▸ **Task to carry out**
Print all of the following lines word for word, from the first to the last.

[Text and element pointing lines]
---------------
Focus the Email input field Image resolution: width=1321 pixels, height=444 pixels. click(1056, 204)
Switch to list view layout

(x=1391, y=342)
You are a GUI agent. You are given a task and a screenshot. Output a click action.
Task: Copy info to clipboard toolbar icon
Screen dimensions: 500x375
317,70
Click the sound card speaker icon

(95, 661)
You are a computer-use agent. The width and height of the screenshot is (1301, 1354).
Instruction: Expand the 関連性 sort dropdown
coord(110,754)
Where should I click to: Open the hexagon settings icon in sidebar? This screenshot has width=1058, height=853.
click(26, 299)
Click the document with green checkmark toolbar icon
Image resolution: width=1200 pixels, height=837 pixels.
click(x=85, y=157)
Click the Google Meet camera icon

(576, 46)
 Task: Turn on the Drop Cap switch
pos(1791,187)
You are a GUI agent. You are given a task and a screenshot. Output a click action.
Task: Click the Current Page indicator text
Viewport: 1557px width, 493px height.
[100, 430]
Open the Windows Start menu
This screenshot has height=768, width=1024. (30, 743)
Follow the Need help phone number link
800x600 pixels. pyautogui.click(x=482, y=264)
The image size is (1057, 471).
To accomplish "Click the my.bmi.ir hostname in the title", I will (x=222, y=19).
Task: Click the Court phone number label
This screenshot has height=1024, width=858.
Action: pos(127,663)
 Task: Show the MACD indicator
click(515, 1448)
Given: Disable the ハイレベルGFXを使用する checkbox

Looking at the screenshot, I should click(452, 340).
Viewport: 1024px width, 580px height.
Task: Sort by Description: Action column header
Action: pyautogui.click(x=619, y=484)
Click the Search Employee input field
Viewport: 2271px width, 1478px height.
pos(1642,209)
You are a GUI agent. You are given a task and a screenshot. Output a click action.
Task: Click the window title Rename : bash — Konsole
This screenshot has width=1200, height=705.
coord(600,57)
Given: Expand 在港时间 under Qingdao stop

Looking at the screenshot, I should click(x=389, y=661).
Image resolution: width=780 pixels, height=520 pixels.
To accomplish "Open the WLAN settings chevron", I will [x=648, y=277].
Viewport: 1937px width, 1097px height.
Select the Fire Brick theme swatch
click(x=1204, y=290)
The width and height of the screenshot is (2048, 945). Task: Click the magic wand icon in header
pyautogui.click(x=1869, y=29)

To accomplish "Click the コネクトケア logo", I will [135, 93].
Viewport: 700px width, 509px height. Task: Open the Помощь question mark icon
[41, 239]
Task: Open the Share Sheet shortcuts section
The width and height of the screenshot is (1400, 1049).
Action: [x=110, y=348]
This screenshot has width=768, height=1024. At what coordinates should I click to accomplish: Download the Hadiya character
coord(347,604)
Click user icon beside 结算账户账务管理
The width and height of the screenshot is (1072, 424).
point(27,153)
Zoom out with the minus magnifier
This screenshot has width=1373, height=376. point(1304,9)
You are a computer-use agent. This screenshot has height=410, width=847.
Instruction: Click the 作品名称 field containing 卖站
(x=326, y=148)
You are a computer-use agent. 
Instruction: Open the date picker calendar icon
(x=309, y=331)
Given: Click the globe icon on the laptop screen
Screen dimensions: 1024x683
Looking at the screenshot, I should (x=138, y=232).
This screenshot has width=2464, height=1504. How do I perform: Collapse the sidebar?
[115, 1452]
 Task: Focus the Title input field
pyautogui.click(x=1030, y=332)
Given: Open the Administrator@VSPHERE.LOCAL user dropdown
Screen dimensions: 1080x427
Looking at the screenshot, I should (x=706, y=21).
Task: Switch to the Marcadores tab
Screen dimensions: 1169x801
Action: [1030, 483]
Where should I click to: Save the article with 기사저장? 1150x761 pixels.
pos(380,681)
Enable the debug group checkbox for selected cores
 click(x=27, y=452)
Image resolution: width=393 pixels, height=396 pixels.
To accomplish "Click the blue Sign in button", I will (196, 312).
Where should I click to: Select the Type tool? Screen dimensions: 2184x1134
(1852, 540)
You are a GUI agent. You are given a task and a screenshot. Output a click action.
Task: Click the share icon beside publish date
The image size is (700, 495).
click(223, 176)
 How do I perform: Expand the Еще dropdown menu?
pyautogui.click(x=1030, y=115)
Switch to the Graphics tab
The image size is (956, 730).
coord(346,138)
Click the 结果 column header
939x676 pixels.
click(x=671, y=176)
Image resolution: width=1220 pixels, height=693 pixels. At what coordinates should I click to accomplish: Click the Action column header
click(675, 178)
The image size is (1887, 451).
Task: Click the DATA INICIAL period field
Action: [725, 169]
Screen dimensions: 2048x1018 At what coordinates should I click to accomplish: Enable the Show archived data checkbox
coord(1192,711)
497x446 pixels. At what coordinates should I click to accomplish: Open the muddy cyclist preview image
---------------
▸ **The result**
Focus the Email input field Image resolution: width=1321 pixels, height=444 pixels. click(1056, 204)
Switch to list view layout

(x=1391, y=342)
You are a GUI agent. You are given a task and a screenshot. Output a click action.
Task: Copy info to clipboard toolbar icon
Screen dimensions: 500x375
317,70
Click the sound card speaker icon

(95, 661)
You are a computer-use agent. The width and height of the screenshot is (1301, 1354).
Instruction: Expand the 関連性 sort dropdown
coord(110,754)
Where should I click to: Open the hexagon settings icon in sidebar? This screenshot has width=1058, height=853.
click(26, 299)
Click the document with green checkmark toolbar icon
Image resolution: width=1200 pixels, height=837 pixels.
click(x=85, y=157)
Click the Google Meet camera icon

(576, 46)
 Task: Turn on the Drop Cap switch
pos(1791,187)
You are a GUI agent. You are given a task and a screenshot. Output a click action.
Task: Click the Current Page indicator text
Viewport: 1557px width, 493px height.
[100, 430]
Open the Windows Start menu
This screenshot has height=768, width=1024. (30, 743)
Follow the Need help phone number link
800x600 pixels. pyautogui.click(x=482, y=264)
The image size is (1057, 471).
To accomplish "Click the my.bmi.ir hostname in the title", I will (x=222, y=19).
Task: Click the Court phone number label
This screenshot has height=1024, width=858.
Action: pos(127,663)
 Task: Show the MACD indicator
click(515, 1448)
Given: Disable the ハイレベルGFXを使用する checkbox

Looking at the screenshot, I should click(452, 340).
Viewport: 1024px width, 580px height.
Task: Sort by Description: Action column header
Action: pyautogui.click(x=619, y=484)
Click the Search Employee input field
Viewport: 2271px width, 1478px height.
pos(1642,209)
You are a GUI agent. You are given a task and a screenshot. Output a click action.
Task: Click the window title Rename : bash — Konsole
This screenshot has width=1200, height=705.
coord(600,57)
Given: Expand 在港时间 under Qingdao stop

Looking at the screenshot, I should click(x=389, y=661).
Image resolution: width=780 pixels, height=520 pixels.
To accomplish "Open the WLAN settings chevron", I will [x=648, y=277].
Viewport: 1937px width, 1097px height.
Select the Fire Brick theme swatch
click(x=1204, y=290)
The width and height of the screenshot is (2048, 945). Task: Click the magic wand icon in header
pyautogui.click(x=1869, y=29)

To accomplish "Click the コネクトケア logo", I will [135, 93].
Viewport: 700px width, 509px height. Task: Open the Помощь question mark icon
[41, 239]
Task: Open the Share Sheet shortcuts section
The width and height of the screenshot is (1400, 1049).
Action: [x=110, y=348]
This screenshot has width=768, height=1024. At what coordinates should I click to accomplish: Download the Hadiya character
coord(347,604)
Click user icon beside 结算账户账务管理
The width and height of the screenshot is (1072, 424).
point(27,153)
Zoom out with the minus magnifier
This screenshot has width=1373, height=376. point(1304,9)
You are a computer-use agent. This screenshot has height=410, width=847.
Instruction: Click the 作品名称 field containing 卖站
(x=326, y=148)
You are a computer-use agent. 
Instruction: Open the date picker calendar icon
(x=309, y=331)
Given: Click the globe icon on the laptop screen
Screen dimensions: 1024x683
Looking at the screenshot, I should (x=138, y=232).
This screenshot has width=2464, height=1504. How do I perform: Collapse the sidebar?
[115, 1452]
 Task: Focus the Title input field
pyautogui.click(x=1030, y=332)
Given: Open the Administrator@VSPHERE.LOCAL user dropdown
Screen dimensions: 1080x427
Looking at the screenshot, I should (x=706, y=21).
Task: Switch to the Marcadores tab
Screen dimensions: 1169x801
Action: [1030, 483]
Where should I click to: Save the article with 기사저장? 1150x761 pixels.
pos(380,681)
Enable the debug group checkbox for selected cores
 click(x=27, y=452)
Image resolution: width=393 pixels, height=396 pixels.
To accomplish "Click the blue Sign in button", I will (196, 312).
Where should I click to: Select the Type tool? Screen dimensions: 2184x1134
(1852, 540)
You are a GUI agent. You are given a task and a screenshot. Output a click action.
Task: Click the share icon beside publish date
The image size is (700, 495).
click(223, 176)
 How do I perform: Expand the Еще dropdown menu?
pyautogui.click(x=1030, y=115)
Switch to the Graphics tab
The image size is (956, 730).
coord(346,138)
Click the 结果 column header
939x676 pixels.
click(x=671, y=176)
Image resolution: width=1220 pixels, height=693 pixels. At what coordinates should I click to accomplish: Click the Action column header
click(675, 178)
The image size is (1887, 451).
Task: Click the DATA INICIAL period field
Action: [725, 169]
Screen dimensions: 2048x1018 At what coordinates should I click to accomplish: Enable the Show archived data checkbox
coord(1192,711)
497x446 pixels. At what coordinates should I click to accomplish: Open the muddy cyclist preview image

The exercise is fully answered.